INFORMATION:

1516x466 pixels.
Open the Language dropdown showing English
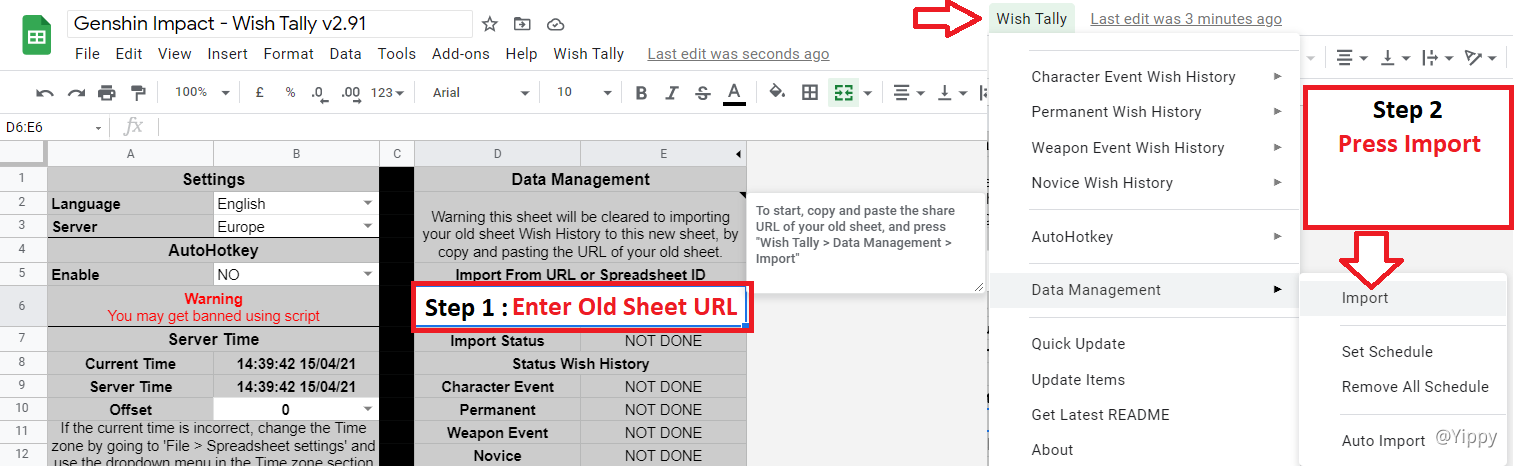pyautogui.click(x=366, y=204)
==
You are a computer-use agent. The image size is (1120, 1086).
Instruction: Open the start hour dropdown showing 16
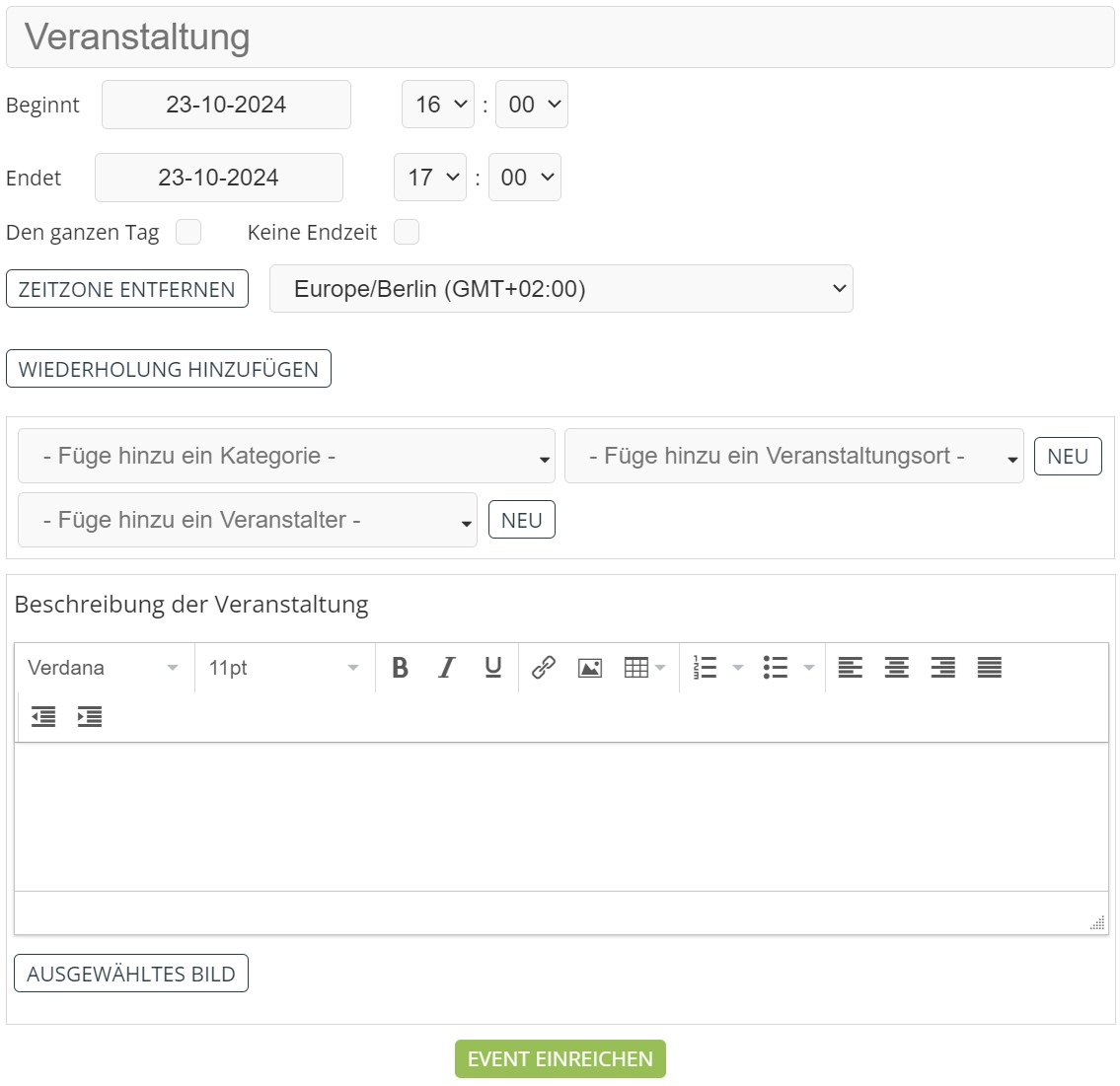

AIM OF THE EXERCISE: The reply should consist solely of the lines above from the one that has "You are a computer-use" through the one that has "Instruction: Open the", reproduced exactly.

RESPONSE TO THIS TASK:
You are a computer-use agent. The image size is (1120, 1086).
Instruction: Open the start hour dropdown showing 16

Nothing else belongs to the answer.